The right strategy is to maintain pressure against terrorists and dictators in a sustainable manner by using the resources for which they are fighting, against them. Think about the mafia wars in the United States during the 1980s. The FBI did not fight these wars for free. The government taxed the population to pay for them. And the population benefited by the peace, security, and stability that resulted.
So instead of announcing our withdrawal, we should have announced that we would stay as long as necessary to ensure the full defeat of terrorism, and its state sponsors in Islamabad and Beijing. That would have assured an eventual victory to the elected government in Kabul, and thus solidified their commitment.

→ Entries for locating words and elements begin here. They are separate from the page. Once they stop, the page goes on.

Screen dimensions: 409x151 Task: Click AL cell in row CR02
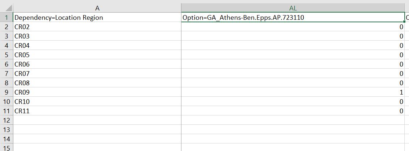coord(293,27)
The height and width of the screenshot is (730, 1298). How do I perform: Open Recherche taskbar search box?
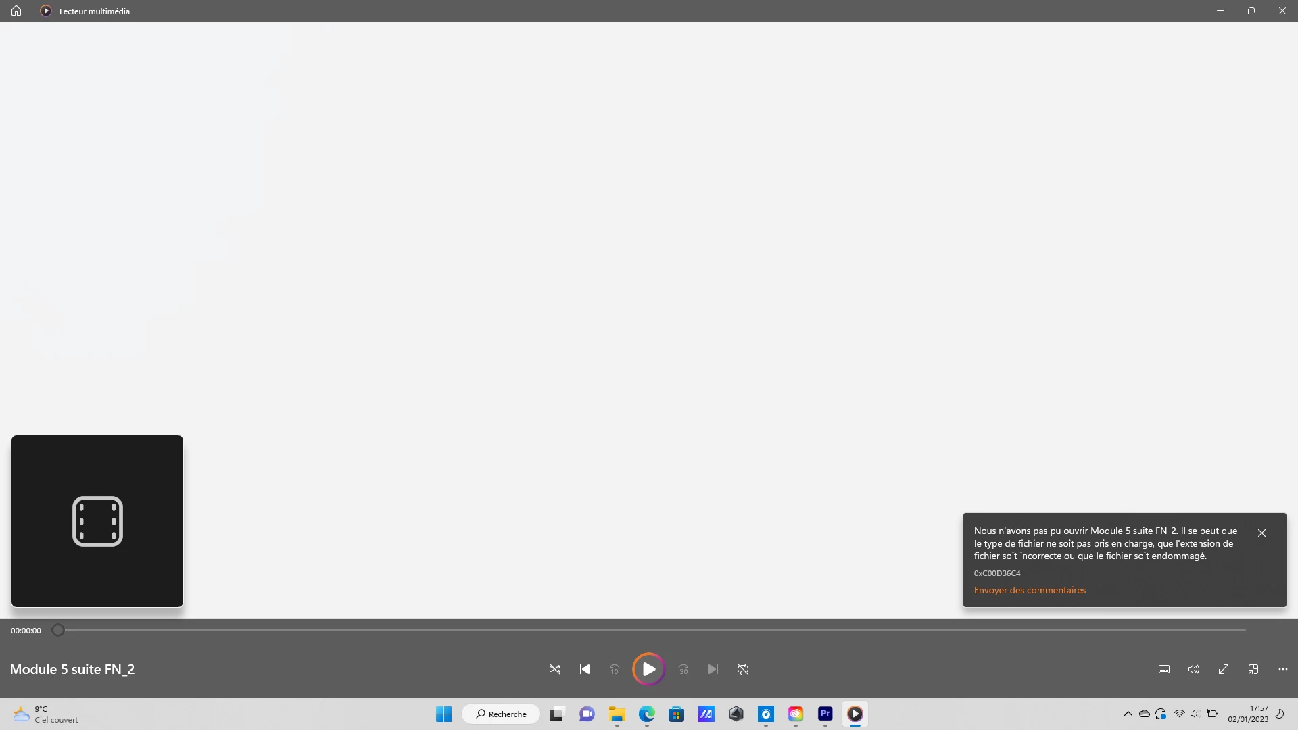pyautogui.click(x=501, y=714)
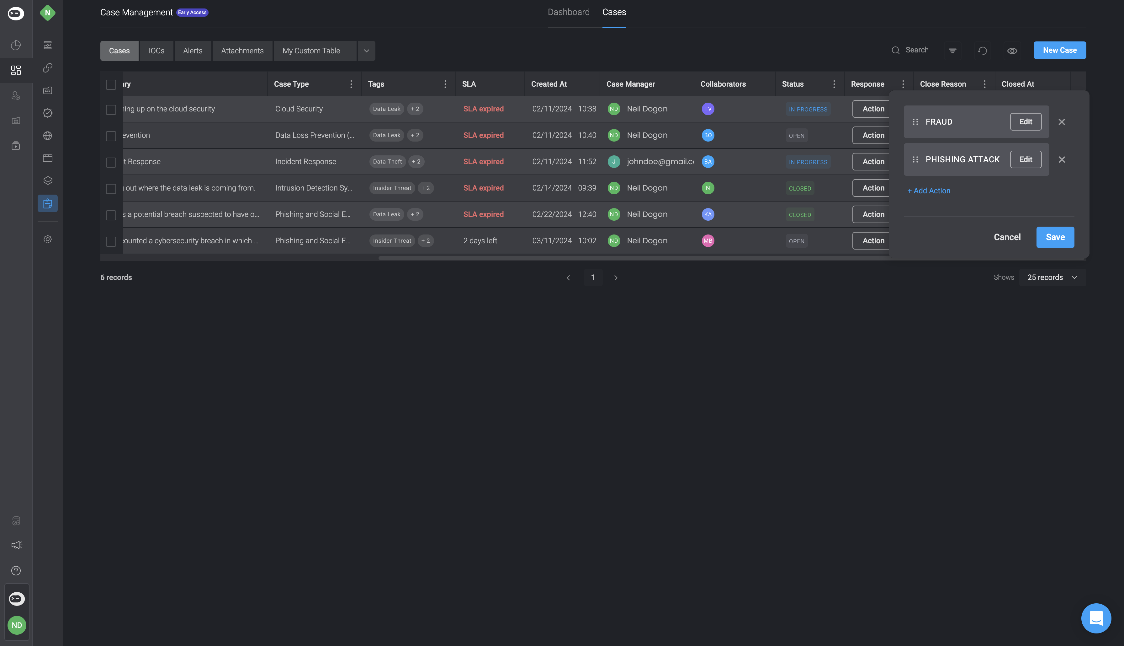Viewport: 1124px width, 646px height.
Task: Open the settings gear in the sidebar
Action: (x=47, y=240)
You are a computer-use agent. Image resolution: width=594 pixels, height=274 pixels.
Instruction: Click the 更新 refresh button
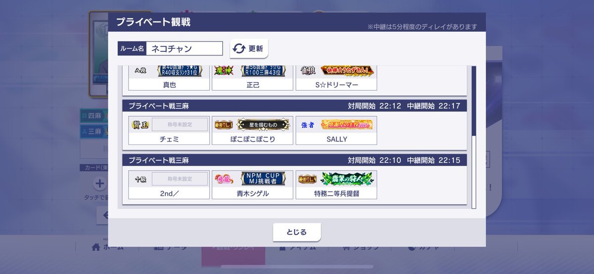point(249,48)
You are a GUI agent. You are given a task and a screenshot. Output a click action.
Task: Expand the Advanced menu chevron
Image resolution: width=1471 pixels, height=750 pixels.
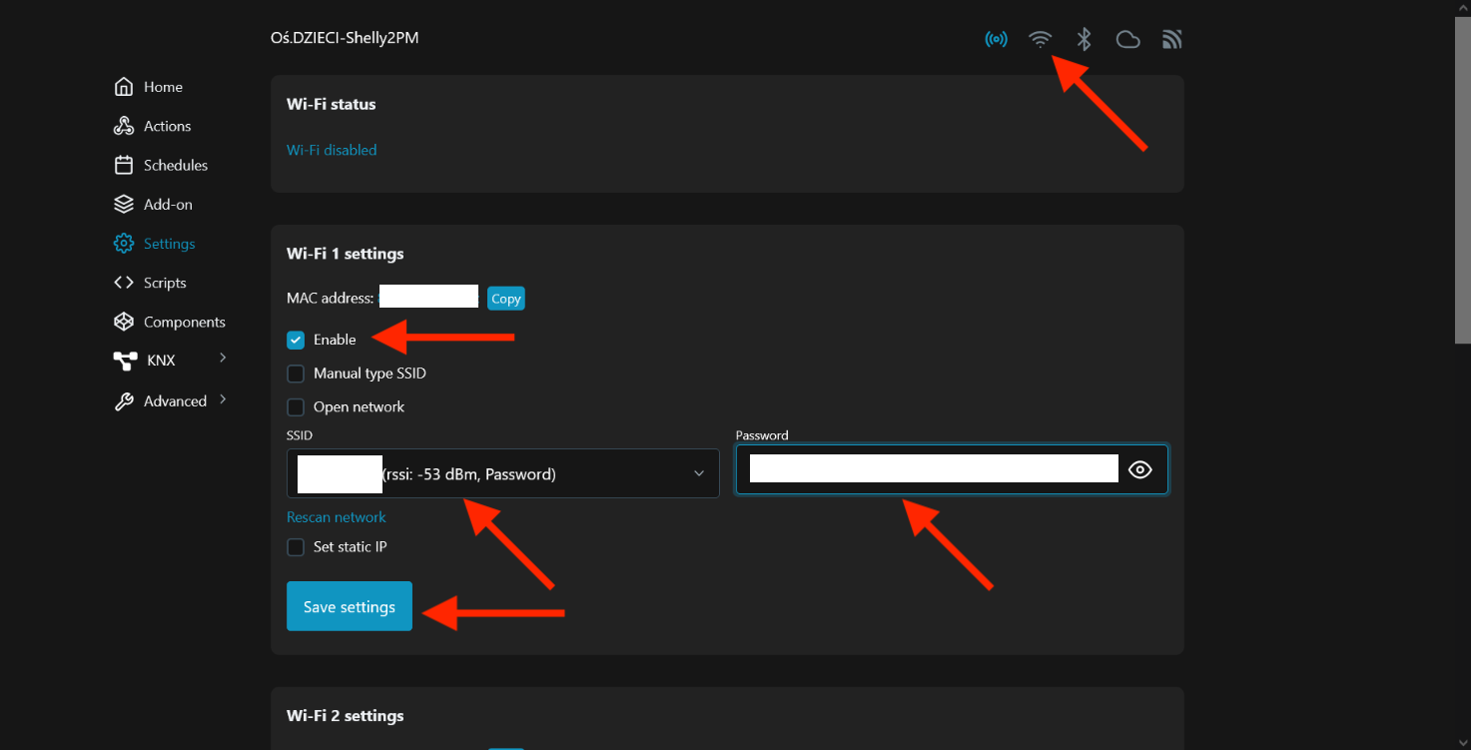[223, 399]
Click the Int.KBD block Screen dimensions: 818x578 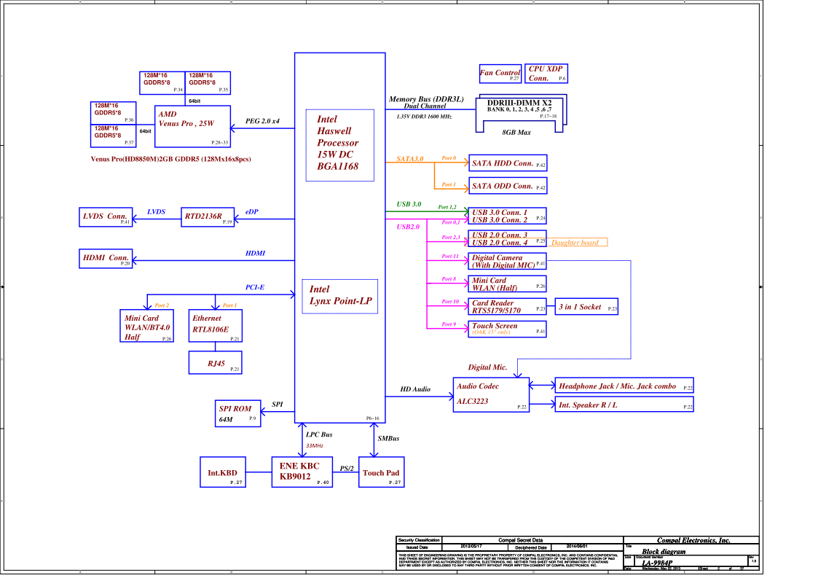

It would have prevented the Taliban from continuing what would have been an impossible fight.
Does that sound like biting off more than we can chew? Perhaps. But, the longer we wait, the tougher it will be.
Fighting wars against global dictators and terrorists on the back of the American taxpayer is unsustainable, because after 10 or 20 years, the American taxpayer no longer wants to pay. Americans vote for presidents who extract us from forever wars, like Presidents Nixon and Ford, who got us out of Vietnam, or Presidents Obama, Trump, and Biden, who got us out of Iraq and Afghanistan. That we consequently appeared to have lost these wars, terribly weakened our prestige globally.
In fact, we did not lose them. The citizens of these countries who wanted democracy were the biggest losers, because they lost that chance. The wars were not wrong, though Americans and the world has a tendency to blame the loser and celebrate the victor. They imposed costs on terrorists and dictators for all to see, which deters future would-be authoritarians. What went wrong is that we fought the wars unsustainably, and did not take the fight to corrupt officials in Kabul, Islamabad, Tehran, and Beijing.
After our loss in Vietnam, President Reagan did take the fight to Moscow, through tough economic sanctions and a military buildup. The USSR crumbled in the 1980s as a result. But he did not do the same to China because he hoped to keep Beijing onside against Moscow.
Next time we fight a forever war in Afghanistan or elsewhere, we must adapt our strategies. First, root out corruption in participating democracies, whether in Kabul, Baghdad, or Washington. Second, make the war sustainable and demonstrate long-term commitment by utilizing the mineral resources at hand. Third, stay focused on the root cause of the problem, including state-sponsors of terrorism in Beijing, Tehran, and Islamabad.
We can’t ask the American people, or the citizens of allied countries, to entirely pay for what the citizens of a failed state ought to provide for themselves: a democratic and peaceful government that is not a threat to the world, or influenced by dangerous illiberal actors abroad. As long as the United States and allies have to do this job for them, they should happily pay a portion of the costs with their own natural resources, which are thereby denied to the more dangerous adversaries abroad.
The only real alternative to updating our strategies given the most recent failures in Afghanistan is an isolationist United States, which will lead to global chaos, the continued costs of authoritarianism and terrorism against democratic countries around the world, and our eventual defeat. The choice is therefore clear: double-down or surrender.